President Kufuor yesterday launched the education reforms program that proposes 11 years of Free Compulsory Universal Basic Education and four years of Senior High School formerly Senior Secondary School.

Speaking in an interview with Joy News, the Deputy General Secretary of GNAT in charge of Education, Mr John Nyoagbe, says attention must be paid to quality.

“You may be talking about expanding access into the various levels of education but if you only increase numbers and you do not actually work on the quality of the curriculum which can train and educate people to develop the necessary knowledge, attitude, social skills and critical thinking to be able to adjust to the emerging Ghanaian society and the globalised world of the 21st century then it means that we as education professionals are not doing much,” Mr Nyoagbe noted.

He says although the intentions for reforms are good, the desired impact can only be achieved if the necessary infrastructure is provided. Mr. Nyoagbe asked government to pay critical attention to the situation and working conditions of teachers in order to attract young people into the profession.

“We must expand the intake into our training colleges that is for the basic level and also put in place incentives to attract the young ones… I have stumbled on some information which says that by 2011 study leave with pay for teachers would be abolished. And if that is part of the preparation that would serve as a very serious disincentive for people wishing to go into teaching,” he alleged.

In a related development, the Greater Accra Regional President of the National Association of Graduate Teachers (NAGRAT), Mr Angel Kabonu, says the reforms have serious implications for the country’s human resource and must be taken seriously.
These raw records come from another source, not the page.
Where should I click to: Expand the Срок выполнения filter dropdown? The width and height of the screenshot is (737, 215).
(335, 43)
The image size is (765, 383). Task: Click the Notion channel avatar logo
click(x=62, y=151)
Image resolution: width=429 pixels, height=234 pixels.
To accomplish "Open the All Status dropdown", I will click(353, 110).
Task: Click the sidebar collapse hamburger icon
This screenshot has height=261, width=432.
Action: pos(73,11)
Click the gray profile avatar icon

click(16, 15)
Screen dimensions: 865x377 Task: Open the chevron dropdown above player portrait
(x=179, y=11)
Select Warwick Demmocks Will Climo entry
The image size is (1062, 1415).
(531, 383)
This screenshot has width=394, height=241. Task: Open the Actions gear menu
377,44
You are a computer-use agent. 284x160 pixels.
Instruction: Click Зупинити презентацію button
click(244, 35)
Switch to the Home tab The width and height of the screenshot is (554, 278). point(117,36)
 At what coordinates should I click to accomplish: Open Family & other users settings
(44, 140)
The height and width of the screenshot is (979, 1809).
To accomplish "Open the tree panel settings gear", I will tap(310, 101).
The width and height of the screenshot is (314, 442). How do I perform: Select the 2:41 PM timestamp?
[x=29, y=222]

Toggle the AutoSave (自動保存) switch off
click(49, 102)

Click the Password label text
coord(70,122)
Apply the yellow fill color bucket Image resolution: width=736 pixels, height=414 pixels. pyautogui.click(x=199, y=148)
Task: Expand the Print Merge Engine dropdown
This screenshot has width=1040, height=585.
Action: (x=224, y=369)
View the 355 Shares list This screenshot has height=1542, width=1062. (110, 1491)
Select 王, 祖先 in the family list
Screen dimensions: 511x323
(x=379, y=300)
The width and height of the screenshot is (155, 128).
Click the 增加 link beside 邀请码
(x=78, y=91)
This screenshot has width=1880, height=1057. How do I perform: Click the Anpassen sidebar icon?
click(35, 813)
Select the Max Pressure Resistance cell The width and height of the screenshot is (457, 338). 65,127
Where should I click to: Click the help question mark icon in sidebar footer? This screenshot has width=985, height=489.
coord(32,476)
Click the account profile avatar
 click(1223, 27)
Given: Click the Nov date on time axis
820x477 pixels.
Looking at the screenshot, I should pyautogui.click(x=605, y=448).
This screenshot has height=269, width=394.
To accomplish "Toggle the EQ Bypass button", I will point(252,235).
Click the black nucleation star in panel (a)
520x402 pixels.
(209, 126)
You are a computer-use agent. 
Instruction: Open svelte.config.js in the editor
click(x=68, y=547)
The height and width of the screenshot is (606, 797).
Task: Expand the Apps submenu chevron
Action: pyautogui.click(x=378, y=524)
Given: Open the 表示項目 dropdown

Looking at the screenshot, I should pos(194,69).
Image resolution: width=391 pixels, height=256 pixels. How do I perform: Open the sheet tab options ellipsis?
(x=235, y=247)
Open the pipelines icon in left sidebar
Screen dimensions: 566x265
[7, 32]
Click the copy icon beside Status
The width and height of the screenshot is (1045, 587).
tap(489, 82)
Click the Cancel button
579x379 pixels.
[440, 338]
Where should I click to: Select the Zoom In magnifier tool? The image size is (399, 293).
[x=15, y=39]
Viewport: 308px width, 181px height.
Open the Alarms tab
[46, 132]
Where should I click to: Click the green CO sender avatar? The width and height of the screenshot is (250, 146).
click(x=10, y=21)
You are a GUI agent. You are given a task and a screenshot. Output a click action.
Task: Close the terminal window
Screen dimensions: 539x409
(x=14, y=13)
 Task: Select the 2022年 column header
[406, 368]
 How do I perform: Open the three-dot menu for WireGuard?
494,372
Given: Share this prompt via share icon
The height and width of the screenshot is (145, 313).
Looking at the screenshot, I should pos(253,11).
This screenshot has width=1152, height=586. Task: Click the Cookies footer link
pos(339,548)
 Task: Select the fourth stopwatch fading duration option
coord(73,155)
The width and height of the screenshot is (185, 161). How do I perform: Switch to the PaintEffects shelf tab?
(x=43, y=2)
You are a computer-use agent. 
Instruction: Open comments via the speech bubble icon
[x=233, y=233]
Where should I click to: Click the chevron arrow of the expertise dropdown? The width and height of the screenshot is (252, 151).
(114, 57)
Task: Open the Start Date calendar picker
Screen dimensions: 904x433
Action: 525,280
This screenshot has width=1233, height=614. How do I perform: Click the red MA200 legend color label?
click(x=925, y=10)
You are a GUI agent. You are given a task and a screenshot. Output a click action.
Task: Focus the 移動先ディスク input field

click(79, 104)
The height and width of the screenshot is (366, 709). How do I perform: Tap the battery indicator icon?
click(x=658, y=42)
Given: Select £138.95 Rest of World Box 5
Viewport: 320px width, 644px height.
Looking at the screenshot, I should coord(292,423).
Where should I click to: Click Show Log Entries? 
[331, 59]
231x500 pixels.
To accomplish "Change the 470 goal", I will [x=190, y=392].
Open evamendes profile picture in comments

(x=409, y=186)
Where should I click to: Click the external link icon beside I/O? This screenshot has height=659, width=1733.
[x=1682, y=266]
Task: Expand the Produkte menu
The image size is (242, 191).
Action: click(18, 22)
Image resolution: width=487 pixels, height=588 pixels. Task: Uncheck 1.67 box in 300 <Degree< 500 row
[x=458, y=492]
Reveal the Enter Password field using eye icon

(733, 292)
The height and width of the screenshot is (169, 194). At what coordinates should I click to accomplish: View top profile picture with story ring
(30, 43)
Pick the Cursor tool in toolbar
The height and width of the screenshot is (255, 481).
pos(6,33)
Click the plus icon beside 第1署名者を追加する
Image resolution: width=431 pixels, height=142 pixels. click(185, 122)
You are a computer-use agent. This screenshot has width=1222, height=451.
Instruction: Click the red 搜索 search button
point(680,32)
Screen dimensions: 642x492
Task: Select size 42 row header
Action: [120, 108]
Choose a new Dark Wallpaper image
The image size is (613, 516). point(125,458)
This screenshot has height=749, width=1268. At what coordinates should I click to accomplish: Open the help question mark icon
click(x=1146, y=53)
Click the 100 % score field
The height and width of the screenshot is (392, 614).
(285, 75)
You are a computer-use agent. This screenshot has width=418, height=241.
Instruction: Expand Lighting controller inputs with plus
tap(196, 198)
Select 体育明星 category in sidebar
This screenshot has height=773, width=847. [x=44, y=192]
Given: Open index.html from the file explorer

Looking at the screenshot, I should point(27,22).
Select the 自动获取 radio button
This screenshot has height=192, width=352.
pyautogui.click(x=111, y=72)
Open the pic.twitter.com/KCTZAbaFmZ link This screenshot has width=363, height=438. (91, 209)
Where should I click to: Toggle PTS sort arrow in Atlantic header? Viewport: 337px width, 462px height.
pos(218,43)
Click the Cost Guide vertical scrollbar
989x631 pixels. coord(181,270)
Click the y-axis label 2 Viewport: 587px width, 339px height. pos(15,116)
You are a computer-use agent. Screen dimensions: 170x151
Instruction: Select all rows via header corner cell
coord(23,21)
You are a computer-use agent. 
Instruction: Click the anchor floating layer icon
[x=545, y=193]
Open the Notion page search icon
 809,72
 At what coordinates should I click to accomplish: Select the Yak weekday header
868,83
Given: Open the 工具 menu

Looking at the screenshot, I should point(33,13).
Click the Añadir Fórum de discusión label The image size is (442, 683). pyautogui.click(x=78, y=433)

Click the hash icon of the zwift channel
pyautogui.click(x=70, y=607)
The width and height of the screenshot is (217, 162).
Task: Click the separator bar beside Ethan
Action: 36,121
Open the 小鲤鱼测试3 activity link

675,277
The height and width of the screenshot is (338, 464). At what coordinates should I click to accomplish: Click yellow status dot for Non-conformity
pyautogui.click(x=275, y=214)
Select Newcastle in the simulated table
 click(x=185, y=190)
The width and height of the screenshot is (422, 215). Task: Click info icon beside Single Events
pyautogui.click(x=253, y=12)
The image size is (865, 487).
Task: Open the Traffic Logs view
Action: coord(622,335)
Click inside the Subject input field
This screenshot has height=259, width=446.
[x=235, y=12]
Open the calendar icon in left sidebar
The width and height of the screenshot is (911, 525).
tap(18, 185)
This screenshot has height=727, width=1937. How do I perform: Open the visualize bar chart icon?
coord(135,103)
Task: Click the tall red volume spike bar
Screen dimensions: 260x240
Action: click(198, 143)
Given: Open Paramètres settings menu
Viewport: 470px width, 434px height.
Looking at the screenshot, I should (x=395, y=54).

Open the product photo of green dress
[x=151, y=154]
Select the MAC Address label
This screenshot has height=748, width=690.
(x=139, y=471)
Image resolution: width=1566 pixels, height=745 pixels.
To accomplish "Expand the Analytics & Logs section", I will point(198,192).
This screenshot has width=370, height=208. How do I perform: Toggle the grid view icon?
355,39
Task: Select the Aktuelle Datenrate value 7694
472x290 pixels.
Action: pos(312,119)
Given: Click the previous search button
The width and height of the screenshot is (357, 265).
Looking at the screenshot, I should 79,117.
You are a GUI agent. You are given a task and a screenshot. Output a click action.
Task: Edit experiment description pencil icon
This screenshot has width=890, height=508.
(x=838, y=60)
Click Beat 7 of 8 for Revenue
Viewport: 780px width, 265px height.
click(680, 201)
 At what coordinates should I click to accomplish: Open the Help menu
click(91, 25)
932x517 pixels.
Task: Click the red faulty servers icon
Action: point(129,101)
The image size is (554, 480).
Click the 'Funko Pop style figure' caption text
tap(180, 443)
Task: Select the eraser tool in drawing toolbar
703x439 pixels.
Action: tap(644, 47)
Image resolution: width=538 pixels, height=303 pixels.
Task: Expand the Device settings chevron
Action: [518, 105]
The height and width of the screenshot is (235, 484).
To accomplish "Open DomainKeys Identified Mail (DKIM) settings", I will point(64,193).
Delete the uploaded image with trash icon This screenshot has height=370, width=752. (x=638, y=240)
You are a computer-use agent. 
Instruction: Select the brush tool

“We are saying that it is not the matter of staying four years or not but a matter of implications for that four years. The fourth year where are they going to be? Are we sure that by the time they get to the final year all the 500 secondary schools in Ghana have had the full complement of classroom space to accommodate an extra year,” he said.

Mr Kabonu said already the situation is saddled with over population in the schools and it would be difficult getting extra teachers to arrest an imminent burden.

Mr Kabonu said NAGRAT was not consulted at the decision making level. He talks about critical areas that must be tackled for proper implementation of the reforms.

“We have to create an avenue at the tertiary institutions to be ready to absolve those we have educated at the senior secondary schools in the vocational, technical and science education… To motivate more vocational, technical and science teachers to be posted to the various schools to start this new approach. To create a possible change over for those who have had grammar basic education to be able to get into science and vocational education,” he suggested.